## WORK TO BE COMPLETED:
Reproduce all the items below with "Open" swapped for "Select" and every other word left untouched. Leave the pictures out of your version.

## DATA SHOWN:
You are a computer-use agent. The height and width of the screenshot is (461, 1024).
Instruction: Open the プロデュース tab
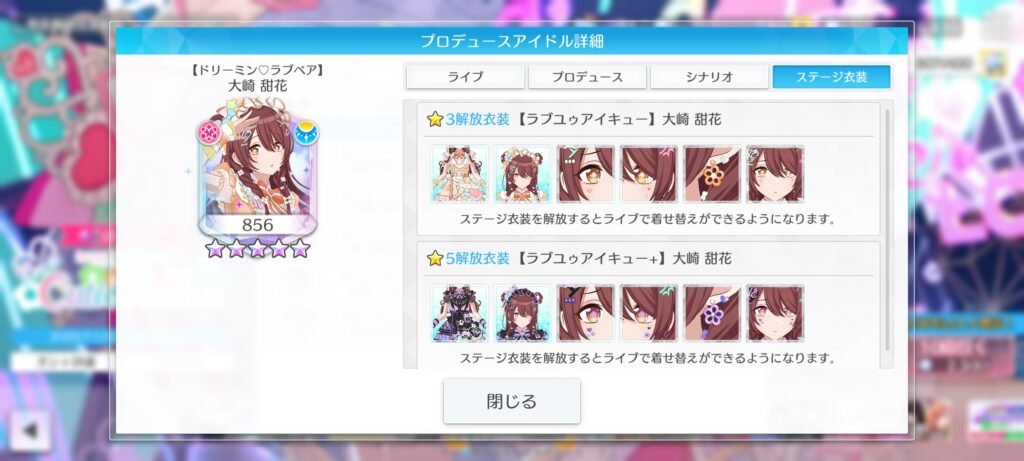[587, 77]
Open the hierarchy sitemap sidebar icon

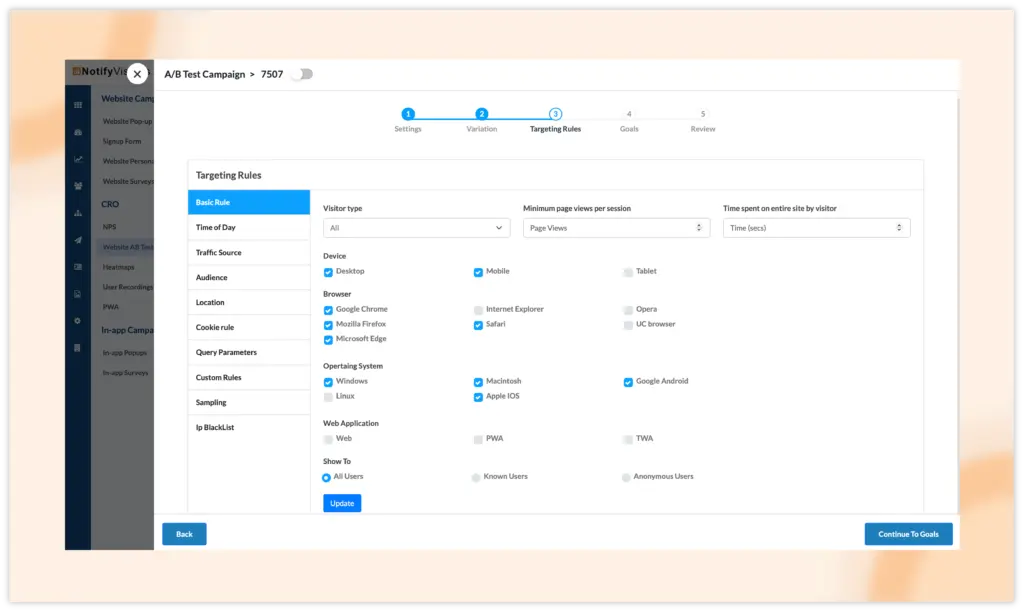[x=78, y=213]
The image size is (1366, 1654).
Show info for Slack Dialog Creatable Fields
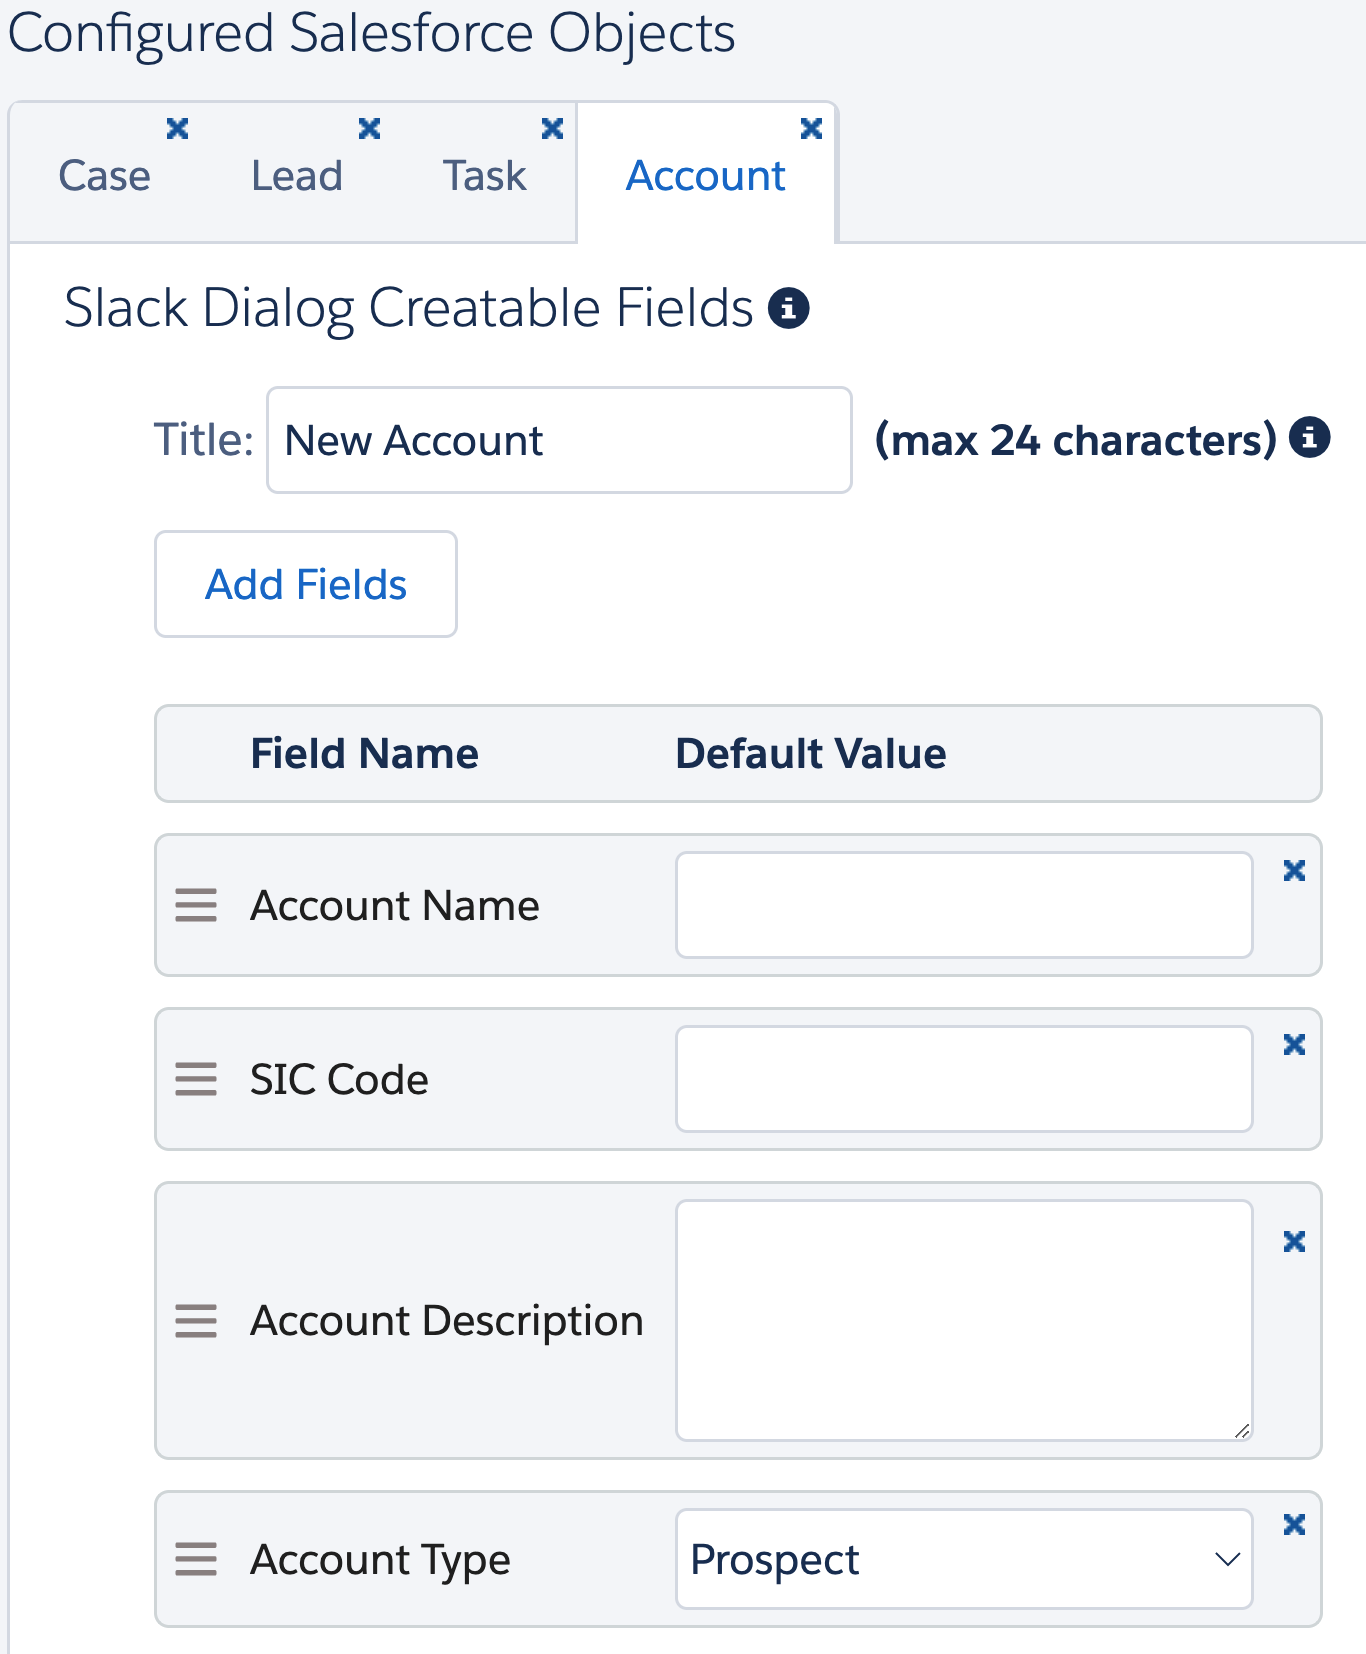(x=788, y=308)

## EXERCISE SOLUTION:
You are a computer-use agent. The height and width of the screenshot is (461, 1024).
Instruction: Select the プロデュース tab
[587, 77]
Select the hierarchy sitemap sidebar icon

[x=78, y=213]
The image size is (1366, 1654).
Show info for Slack Dialog Creatable Fields
(x=788, y=308)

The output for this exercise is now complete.